Predicting failed trade settlements
You work in a brokerage. Starting in May 2024, the T+1 compliance directive mandates that all USA trades must be settled in one day at the most. Because of this, you want to provide resilience to the trade settlement process and prevent your organization from being penalized or suffering loss of reputation due to a lack of compliance.
How to use Splunk software for this use case
You can use the Splunk Machine Learning Toolkit to predict trade settlement failures.
This article shows you:
- A general process to predict the binary value of any categorical field
- How to define the characteristics of trade settlement failures
- How to fit the models
- How to apply the models to trade settlements
A general process to predict the binary value of any categorical field
- Download and install the free app, Splunk Machine Learning Toolkit and its associated app, the OS platform-dependent Python for Scientific Computing for Windows, Linux or Mac from Splunkbase.
- Ingest events for your use case into the Splunk platform just like any other events, or use a CSV file containing fields which represent real-world data combinations to create your training data. You could prepare or create a CSV file of relevant fields from the ingested data (use the
fields
command along with the Export button) to train your Machine Learning Toolkit model. You will ingest events into the Splunk platform to apply your trained models against them. - Extract relevant fields for your use case, especially for the real world data that will be used to predict the category value of a field. If the data is structured, the Splunk platform can easily extract it by itself. If the data is unstructured in any arbitrary format, you can use the Splunk Web Interface to extract fields from the GUI. If you know how to use regular expressions, the extraction becomes even easier. You only extract fields from the data relevant to the use case, and do this after the data is indexed.

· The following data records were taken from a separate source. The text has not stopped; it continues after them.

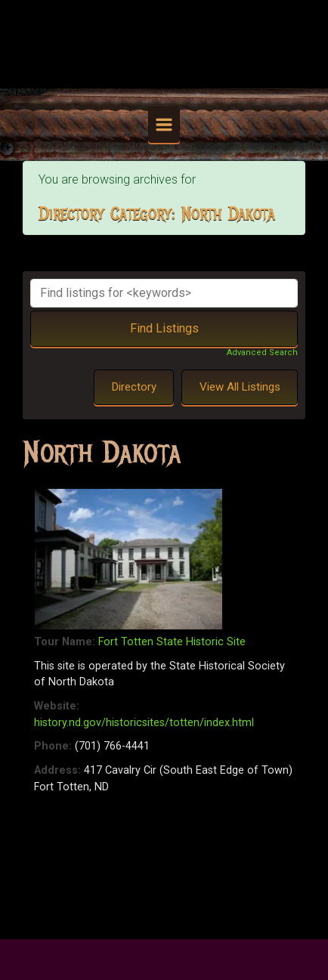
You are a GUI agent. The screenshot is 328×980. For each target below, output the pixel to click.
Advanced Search (262, 352)
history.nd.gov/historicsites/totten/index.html (144, 722)
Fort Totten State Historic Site (172, 641)
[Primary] (164, 125)
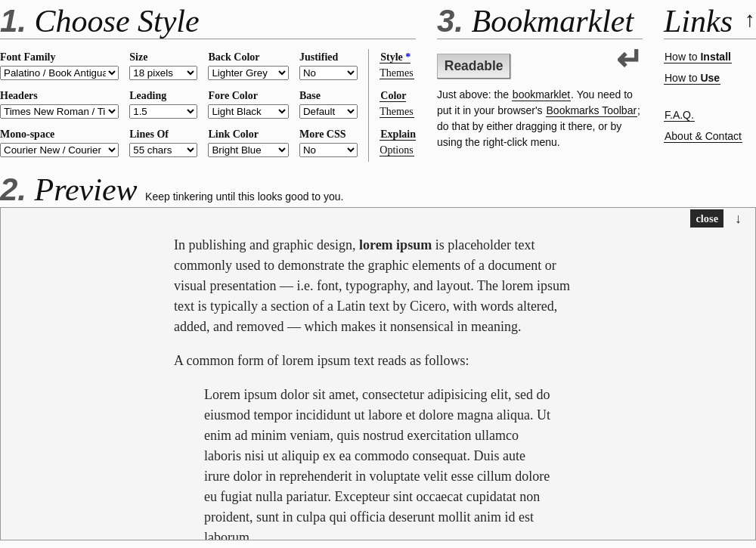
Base (310, 95)
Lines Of (149, 134)
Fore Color (232, 95)
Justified (318, 57)
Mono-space (27, 134)
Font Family (28, 57)
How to (698, 57)
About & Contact (703, 136)
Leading (147, 95)
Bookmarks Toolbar (592, 110)
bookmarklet (541, 94)
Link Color (233, 134)
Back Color (234, 57)
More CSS (323, 134)
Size (138, 57)
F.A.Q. (679, 115)
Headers (19, 95)
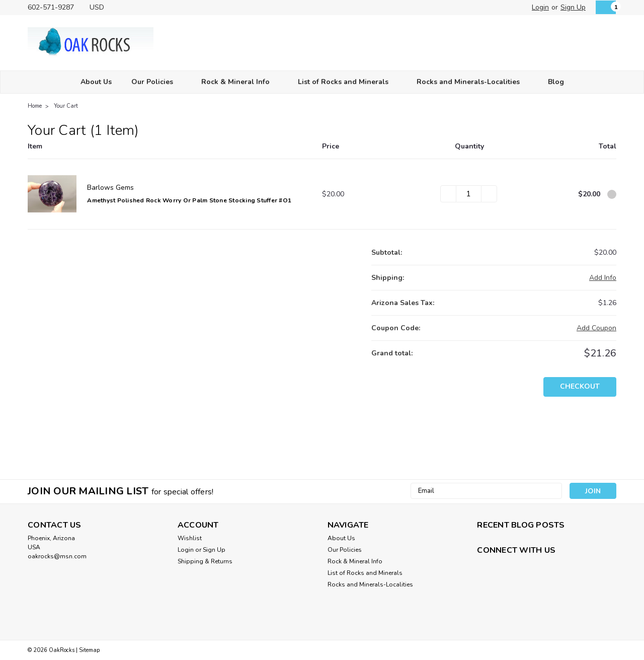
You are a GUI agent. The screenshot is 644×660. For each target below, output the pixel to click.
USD (101, 7)
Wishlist (190, 538)
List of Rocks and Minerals (347, 82)
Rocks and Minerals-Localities (472, 82)
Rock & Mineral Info (239, 82)
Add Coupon (596, 328)
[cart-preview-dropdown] (603, 7)
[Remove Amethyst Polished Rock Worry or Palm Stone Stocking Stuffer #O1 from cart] (612, 194)
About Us (96, 82)
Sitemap (89, 650)
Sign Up (573, 7)
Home (35, 106)
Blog (556, 82)
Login (540, 7)
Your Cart (66, 106)
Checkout (580, 386)
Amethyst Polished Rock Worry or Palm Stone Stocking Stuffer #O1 (189, 200)
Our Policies (156, 82)
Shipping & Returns (205, 561)
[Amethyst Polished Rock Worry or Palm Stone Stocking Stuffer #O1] (468, 194)
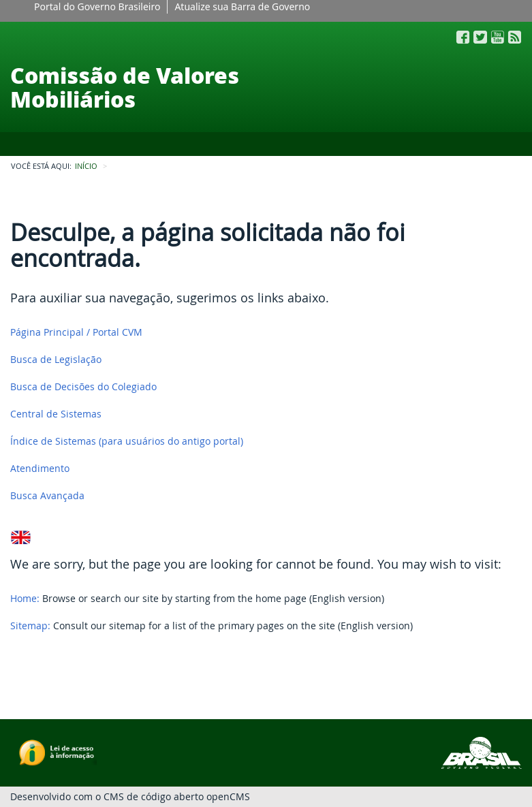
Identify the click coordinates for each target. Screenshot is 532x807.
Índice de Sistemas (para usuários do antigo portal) (127, 441)
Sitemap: (30, 625)
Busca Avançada (47, 495)
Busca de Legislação (56, 359)
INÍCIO (86, 166)
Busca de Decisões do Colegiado (83, 386)
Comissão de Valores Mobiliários (125, 86)
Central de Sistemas (56, 413)
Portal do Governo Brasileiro (97, 6)
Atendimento (40, 468)
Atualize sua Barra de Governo (242, 6)
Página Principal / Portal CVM (76, 332)
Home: (25, 598)
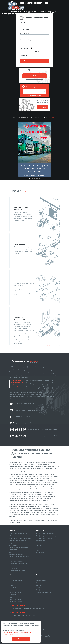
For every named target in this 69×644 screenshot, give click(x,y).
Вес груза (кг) (24, 33)
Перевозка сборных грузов (18, 534)
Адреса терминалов (16, 597)
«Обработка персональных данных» (14, 632)
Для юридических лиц (44, 592)
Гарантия (39, 543)
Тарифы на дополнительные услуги (48, 536)
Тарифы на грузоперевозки (45, 534)
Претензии (40, 587)
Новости (12, 585)
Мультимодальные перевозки (20, 556)
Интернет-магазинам (16, 561)
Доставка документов (17, 552)
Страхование (14, 568)
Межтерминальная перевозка (19, 536)
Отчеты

- Consider using lookups to annotate your events with relevant fields for your use case, as not all your fields will be in the events. Lookups enrich the search from external sources such as CSV files, databases, output of an API or Splunk KVStore. Examples of added fields could include a person’s address, a DNS name, or details about an order.
- Train your model by using the guided workflow for experiments in the Machine Learning Toolkit. To illustrate a binary category prediction, the predicting telecom customer churn example from the Machine Learning Toolkit showcase under the predicting fields section is shown.
- Pick an algorithm for training the model. Consider trying out all the algorithms for your models and save at least two that are more precise. LogisticRegression is often the least precise in many use cases, and RandomForestClassifier often provides more precision. You can also add more algorithms from the Python for Scientific Computing, if needed.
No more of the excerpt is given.